## Retrieval Augmented Generation
In retrieval augmented generation (RAG), an LLM retrieves contextual documents from an external dataset as part of its execution. 

RAG (Retrieval-Augmented Generation) is an AI framework that combines the strengths of traditional information retrieval systems (such as databases) with the capabilities of generative large language models (LLMs)

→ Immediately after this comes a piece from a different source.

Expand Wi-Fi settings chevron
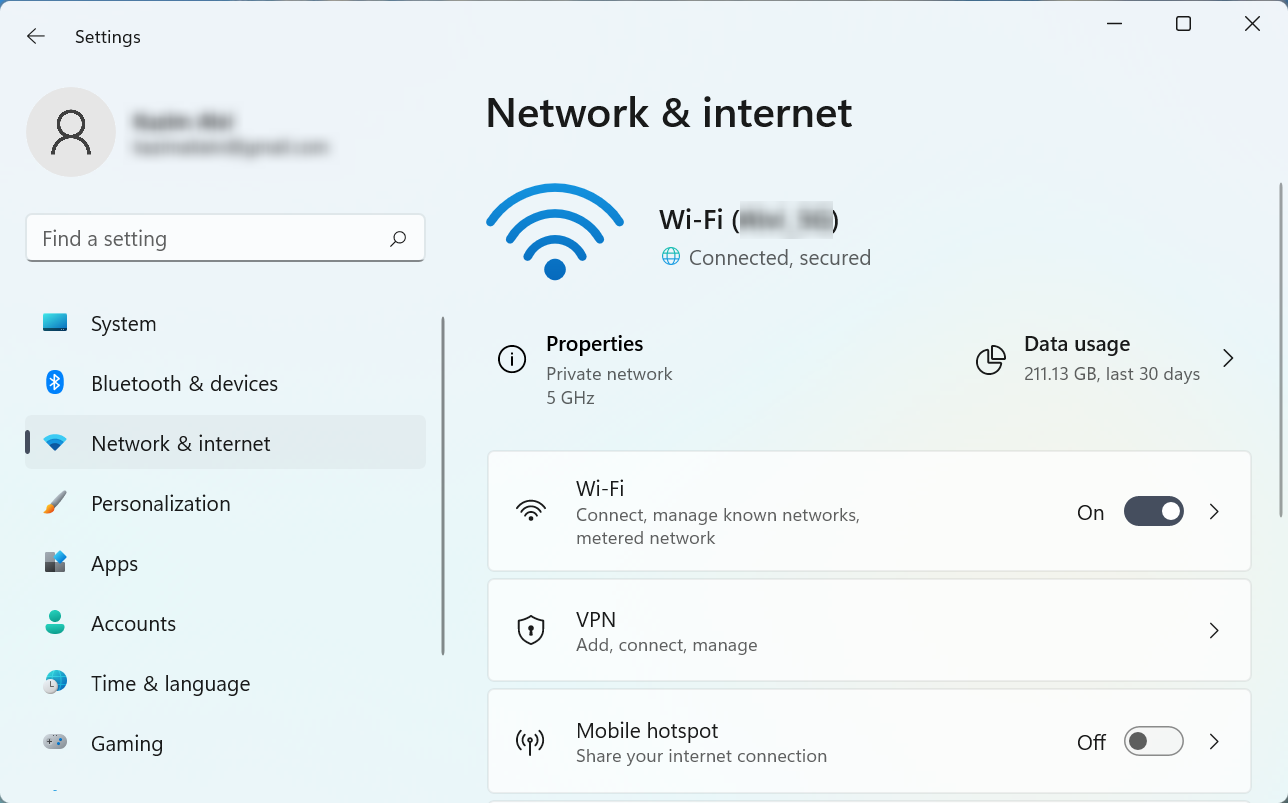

![image.png](attachment:image.png)

In [55]:
# Import the required libraries
import time
import os
import json
import uuid
from dotenv import dotenv_values
from openai import AzureOpenAI
import gradio as gr


#Cosmos DB imports
from azure.cosmos import CosmosClient
from azure.cosmos.partition_key import PartitionKey
from langchain_community.vectorstores.azure_cosmos_db_no_sql import (
    AzureCosmosDBNoSqlVectorSearch,
)
from langchain_openai import AzureOpenAIEmbeddings, OpenAIEmbeddings
from langchain_text_splitters import RecursiveCharacterTextSplitter
from langchain_community.document_loaders import PyPDFLoader
from langchain_community.chat_models import AzureChatOpenAI
from langchain.chains import RetrievalQA,  ConversationalRetrievalChain
from langchain.memory import ConversationBufferMemory
from langchain.prompts import PromptTemplate
from langchain_community.chat_message_histories import CosmosDBChatMessageHistory

import gradio as gr
import panel as pn
pn.extension()
import param

In [130]:
# Variables
# specify the name of the .env file name 
env_name = "nosql.env" # following example.env template change to your own .env file name
config = dotenv_values(env_name)

cosmos_conn = config['cosmos_connection_string']
cosmos_key = config['cosmos_key']
cosmos_database = config['cosmos_database_name']
cosmos_container = config['cosmos_container_name']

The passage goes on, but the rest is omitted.